» Records for the task
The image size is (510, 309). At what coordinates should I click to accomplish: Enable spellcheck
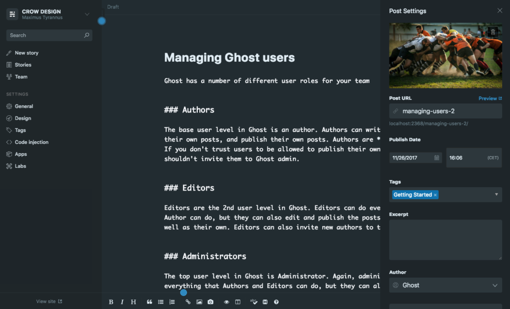255,302
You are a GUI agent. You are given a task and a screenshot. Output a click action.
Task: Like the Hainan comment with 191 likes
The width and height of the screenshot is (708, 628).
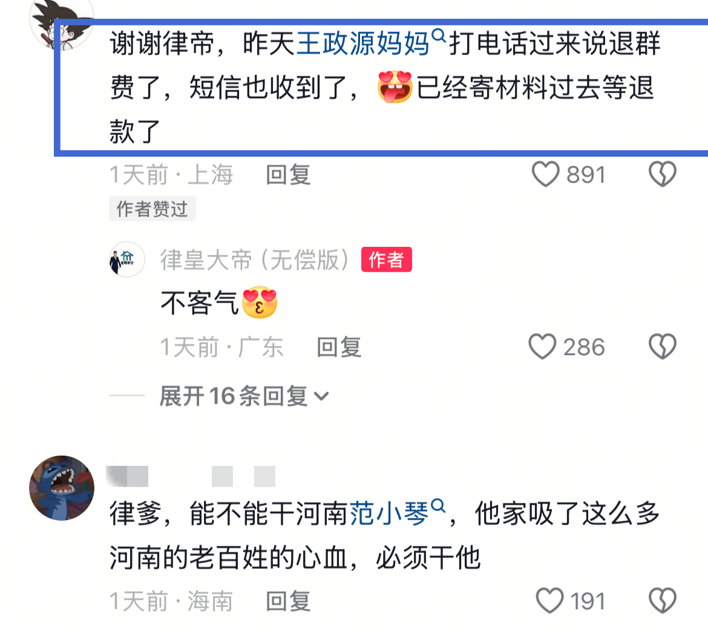pyautogui.click(x=549, y=600)
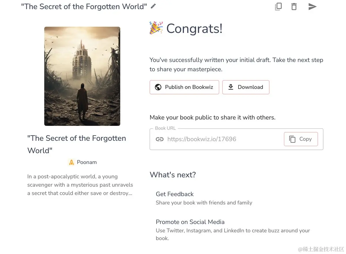This screenshot has width=346, height=254.
Task: Publish the book on Bookwiz
Action: click(184, 87)
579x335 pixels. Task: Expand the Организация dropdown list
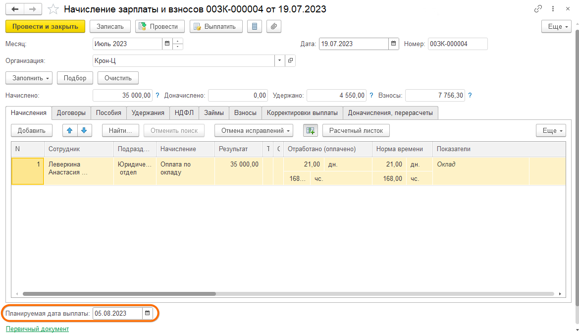(280, 60)

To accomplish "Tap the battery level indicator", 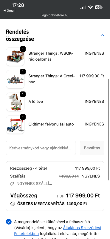I will click(x=99, y=7).
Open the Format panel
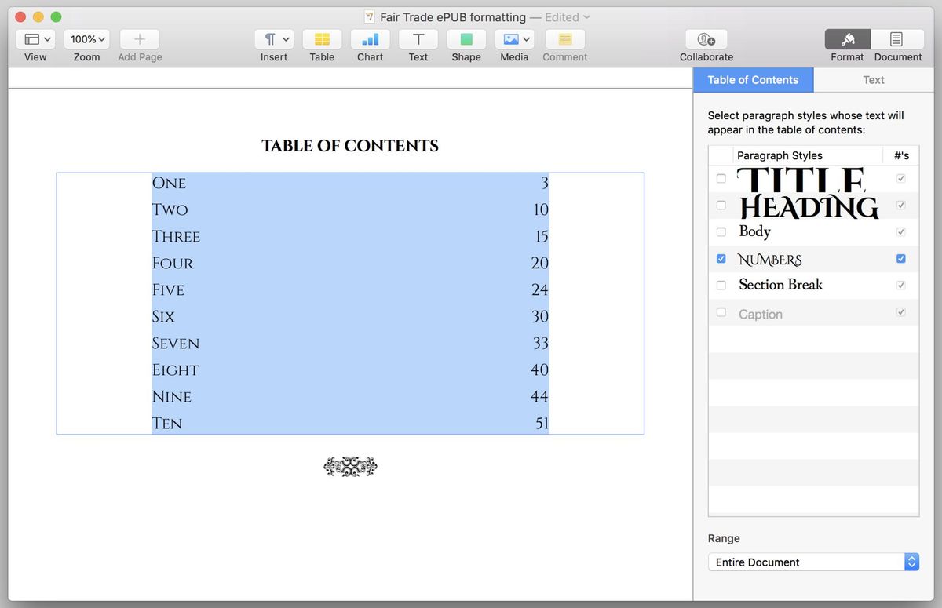This screenshot has height=608, width=942. [847, 44]
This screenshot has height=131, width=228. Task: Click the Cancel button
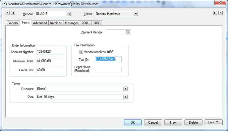click(x=153, y=122)
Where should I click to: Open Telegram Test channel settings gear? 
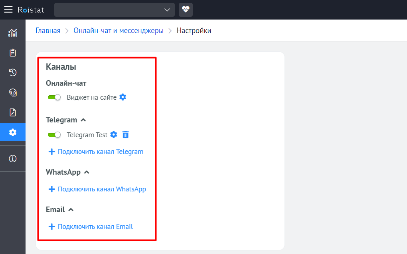click(114, 135)
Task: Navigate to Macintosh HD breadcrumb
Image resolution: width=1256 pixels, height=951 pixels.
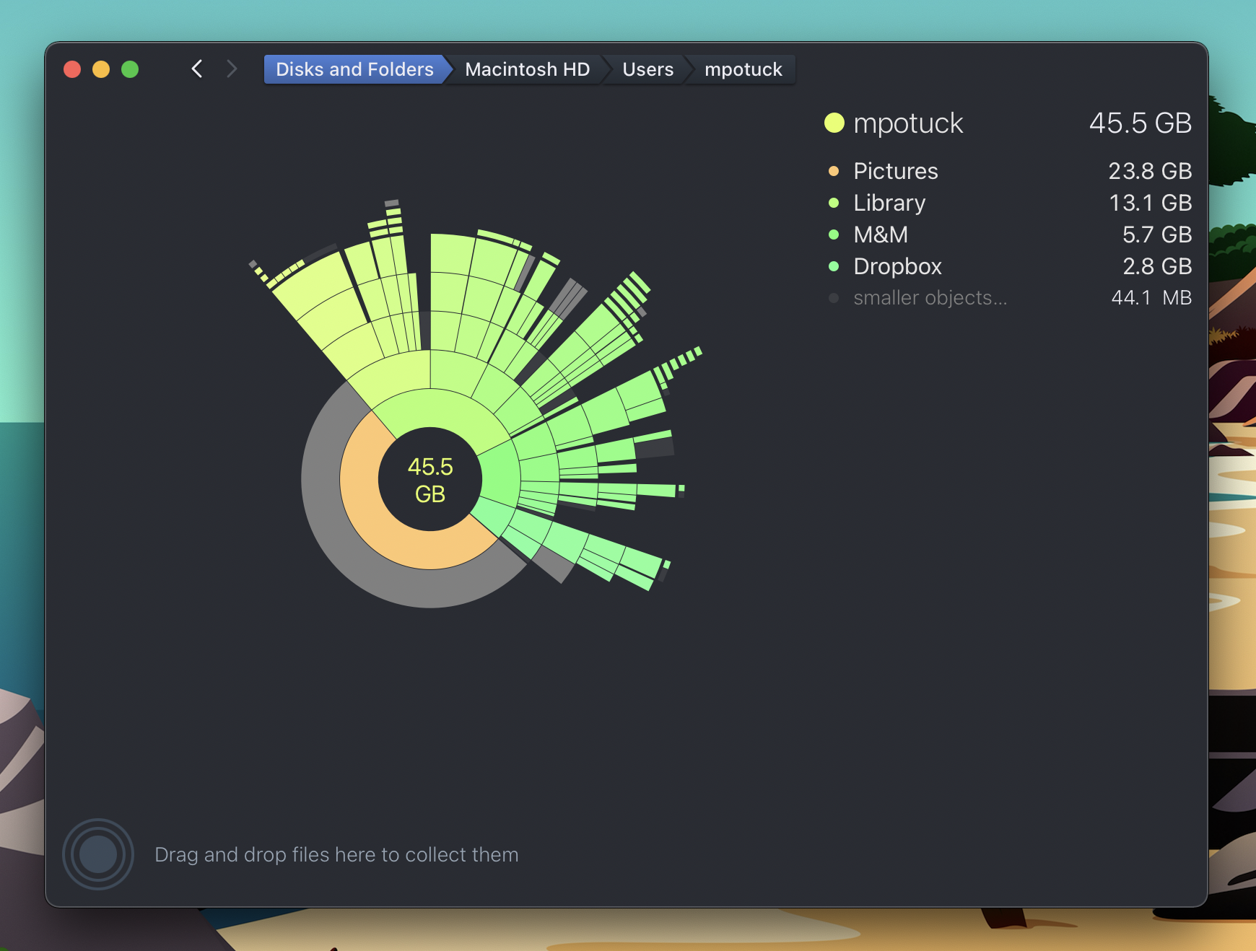Action: point(527,69)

» What the exercise asks
Please return, exactly as written, the lines from the first line of the records above through the line containing "Task: Like the Hainan comment with 191 likes", both included, leaving out any pictures.

» Your solution
The image size is (510, 309). At what coordinates should I click to accomplish: Enable spellcheck
255,302
You are a GUI agent. You are given a task and a screenshot. Output a click action.
Task: Like the Hainan comment with 191 likes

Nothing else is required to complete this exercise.